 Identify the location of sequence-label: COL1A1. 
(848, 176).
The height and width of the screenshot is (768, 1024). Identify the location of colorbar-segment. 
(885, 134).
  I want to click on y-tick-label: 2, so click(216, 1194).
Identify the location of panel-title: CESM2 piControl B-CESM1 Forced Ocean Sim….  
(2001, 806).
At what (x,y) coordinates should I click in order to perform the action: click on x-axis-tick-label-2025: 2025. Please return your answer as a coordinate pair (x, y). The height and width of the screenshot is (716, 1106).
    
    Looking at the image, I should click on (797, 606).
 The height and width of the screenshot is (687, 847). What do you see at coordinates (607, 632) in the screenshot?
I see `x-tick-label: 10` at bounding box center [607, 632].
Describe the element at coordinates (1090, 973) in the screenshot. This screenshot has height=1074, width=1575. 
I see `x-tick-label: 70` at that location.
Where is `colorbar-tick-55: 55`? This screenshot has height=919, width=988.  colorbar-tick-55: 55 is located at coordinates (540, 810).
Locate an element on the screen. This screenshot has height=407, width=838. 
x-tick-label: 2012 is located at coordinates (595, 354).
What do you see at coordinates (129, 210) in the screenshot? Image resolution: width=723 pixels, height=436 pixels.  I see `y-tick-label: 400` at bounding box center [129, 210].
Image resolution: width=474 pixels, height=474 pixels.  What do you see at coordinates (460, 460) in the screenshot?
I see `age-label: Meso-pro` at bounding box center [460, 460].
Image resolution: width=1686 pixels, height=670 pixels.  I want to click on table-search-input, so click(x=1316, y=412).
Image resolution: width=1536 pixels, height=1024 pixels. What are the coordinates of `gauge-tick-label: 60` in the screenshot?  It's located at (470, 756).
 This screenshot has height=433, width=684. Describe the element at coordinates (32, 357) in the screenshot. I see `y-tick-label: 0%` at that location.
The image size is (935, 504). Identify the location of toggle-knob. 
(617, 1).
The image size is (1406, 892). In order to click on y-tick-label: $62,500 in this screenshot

++++++

Aim of the exercise:
Reproduce all of the records above line by line, without changing a single character.

Result below:
 Identify the location of sequence-label: COL1A1. 
(848, 176).
The height and width of the screenshot is (768, 1024). Identify the location of colorbar-segment. 
(885, 134).
  I want to click on y-tick-label: 2, so click(216, 1194).
Identify the location of panel-title: CESM2 piControl B-CESM1 Forced Ocean Sim….  
(2001, 806).
At what (x,y) coordinates should I click in order to perform the action: click on x-axis-tick-label-2025: 2025. Please return your answer as a coordinate pair (x, y). The height and width of the screenshot is (716, 1106).
    
    Looking at the image, I should click on (797, 606).
 The height and width of the screenshot is (687, 847). What do you see at coordinates (607, 632) in the screenshot?
I see `x-tick-label: 10` at bounding box center [607, 632].
Describe the element at coordinates (1090, 973) in the screenshot. This screenshot has height=1074, width=1575. 
I see `x-tick-label: 70` at that location.
Where is `colorbar-tick-55: 55`? This screenshot has height=919, width=988.  colorbar-tick-55: 55 is located at coordinates (540, 810).
Locate an element on the screen. This screenshot has height=407, width=838. 
x-tick-label: 2012 is located at coordinates (595, 354).
What do you see at coordinates (129, 210) in the screenshot? Image resolution: width=723 pixels, height=436 pixels.  I see `y-tick-label: 400` at bounding box center [129, 210].
Image resolution: width=474 pixels, height=474 pixels.  What do you see at coordinates (460, 460) in the screenshot?
I see `age-label: Meso-pro` at bounding box center [460, 460].
Image resolution: width=1686 pixels, height=670 pixels.  I want to click on table-search-input, so click(x=1316, y=412).
Image resolution: width=1536 pixels, height=1024 pixels. What are the coordinates of `gauge-tick-label: 60` in the screenshot?  It's located at (470, 756).
 This screenshot has height=433, width=684. Describe the element at coordinates (32, 357) in the screenshot. I see `y-tick-label: 0%` at that location.
The image size is (935, 504). Identify the location of toggle-knob. 
(617, 1).
The image size is (1406, 892). In order to click on y-tick-label: $62,500 in this screenshot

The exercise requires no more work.